Esta semana, tanto por las circunstancias negativas que vive el país como por el ambiente propicio por la fecha, fue una buena oportunidad para preguntarnos si las enseñanzas de Jesús están vivas o han muerto crucificadas día tras día. No solo mueren las personas, los animales y las plantas, también mueren las ideas, los valores, las palabras, los amores, las buenas intenciones, las costumbres, los sueños. ¿Habrán muerto la fraternidad, la justicia, la humildad, la misericordia, el perdón, la verdad, la honestidad, la equidad? Tal como están las cosas entre nosotros, parece que sí y quizás ha llegado el momento de la resurrección. Resucitar significa volver a la vida después de morir, sus sinónimos son revivir, resurgir, renacer.

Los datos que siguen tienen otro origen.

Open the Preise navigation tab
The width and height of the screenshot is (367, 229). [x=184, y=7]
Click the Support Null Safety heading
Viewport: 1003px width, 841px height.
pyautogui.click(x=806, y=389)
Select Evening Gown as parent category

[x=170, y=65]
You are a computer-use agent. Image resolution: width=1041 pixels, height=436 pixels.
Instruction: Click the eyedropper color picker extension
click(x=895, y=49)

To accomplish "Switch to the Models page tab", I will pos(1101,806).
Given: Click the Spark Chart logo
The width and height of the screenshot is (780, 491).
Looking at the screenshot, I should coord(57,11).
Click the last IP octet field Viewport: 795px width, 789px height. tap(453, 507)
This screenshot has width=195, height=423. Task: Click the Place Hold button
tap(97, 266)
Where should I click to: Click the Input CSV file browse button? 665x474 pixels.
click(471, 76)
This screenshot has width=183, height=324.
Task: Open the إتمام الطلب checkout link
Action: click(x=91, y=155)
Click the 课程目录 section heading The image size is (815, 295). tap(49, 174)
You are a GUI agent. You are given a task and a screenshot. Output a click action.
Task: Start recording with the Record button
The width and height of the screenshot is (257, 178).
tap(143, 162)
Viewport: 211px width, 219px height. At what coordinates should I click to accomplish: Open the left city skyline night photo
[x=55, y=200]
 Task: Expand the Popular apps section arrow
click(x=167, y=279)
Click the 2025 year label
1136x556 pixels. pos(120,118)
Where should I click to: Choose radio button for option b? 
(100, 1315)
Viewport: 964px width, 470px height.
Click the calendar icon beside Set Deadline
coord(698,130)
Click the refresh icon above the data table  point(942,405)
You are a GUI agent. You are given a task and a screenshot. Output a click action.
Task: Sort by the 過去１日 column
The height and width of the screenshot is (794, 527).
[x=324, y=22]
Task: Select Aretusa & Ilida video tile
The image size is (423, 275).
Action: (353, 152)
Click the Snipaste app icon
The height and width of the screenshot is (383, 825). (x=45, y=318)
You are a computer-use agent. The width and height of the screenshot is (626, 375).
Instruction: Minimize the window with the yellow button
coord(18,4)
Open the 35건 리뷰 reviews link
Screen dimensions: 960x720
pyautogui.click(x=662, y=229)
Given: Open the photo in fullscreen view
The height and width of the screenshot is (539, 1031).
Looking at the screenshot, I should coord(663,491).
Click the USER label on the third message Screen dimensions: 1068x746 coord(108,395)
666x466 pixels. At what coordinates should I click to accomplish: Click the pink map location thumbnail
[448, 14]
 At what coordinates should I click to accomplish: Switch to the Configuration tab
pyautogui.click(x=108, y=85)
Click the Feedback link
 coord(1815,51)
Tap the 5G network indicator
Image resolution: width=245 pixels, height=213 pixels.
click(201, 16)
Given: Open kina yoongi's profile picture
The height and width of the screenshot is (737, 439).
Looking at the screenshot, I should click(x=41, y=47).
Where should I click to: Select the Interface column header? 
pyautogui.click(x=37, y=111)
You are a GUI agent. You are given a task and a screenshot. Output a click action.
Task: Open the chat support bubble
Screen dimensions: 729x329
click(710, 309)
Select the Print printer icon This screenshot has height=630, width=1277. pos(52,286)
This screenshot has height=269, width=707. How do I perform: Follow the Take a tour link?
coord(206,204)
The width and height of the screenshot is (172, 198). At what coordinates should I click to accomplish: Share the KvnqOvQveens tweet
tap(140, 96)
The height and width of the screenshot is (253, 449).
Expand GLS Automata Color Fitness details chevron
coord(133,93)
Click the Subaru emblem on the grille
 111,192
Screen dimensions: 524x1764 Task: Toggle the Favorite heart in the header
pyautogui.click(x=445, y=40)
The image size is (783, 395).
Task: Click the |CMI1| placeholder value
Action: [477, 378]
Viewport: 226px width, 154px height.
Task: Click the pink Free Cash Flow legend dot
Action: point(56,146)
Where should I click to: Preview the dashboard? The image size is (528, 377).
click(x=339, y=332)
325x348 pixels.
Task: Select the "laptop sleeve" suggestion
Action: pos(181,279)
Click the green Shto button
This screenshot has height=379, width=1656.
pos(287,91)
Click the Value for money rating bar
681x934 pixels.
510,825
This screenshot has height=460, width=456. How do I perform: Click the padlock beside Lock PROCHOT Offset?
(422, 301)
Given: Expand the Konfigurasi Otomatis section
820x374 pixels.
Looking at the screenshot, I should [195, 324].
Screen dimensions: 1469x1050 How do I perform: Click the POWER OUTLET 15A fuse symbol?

Según cifras del Instituto Nacional de Estadística y Censos (INEC), en el Ecuador el 74,8 por ciento de la población se autodefine como católica y otro 15,2 por ciento como evangélica, esto quiere decir que algo más de 16 millones de ecuatorianos se identifican como cristianos, entonces ¿será posible que hayamos permitido la muerte o la agonía de las enseñanzas de Jesús?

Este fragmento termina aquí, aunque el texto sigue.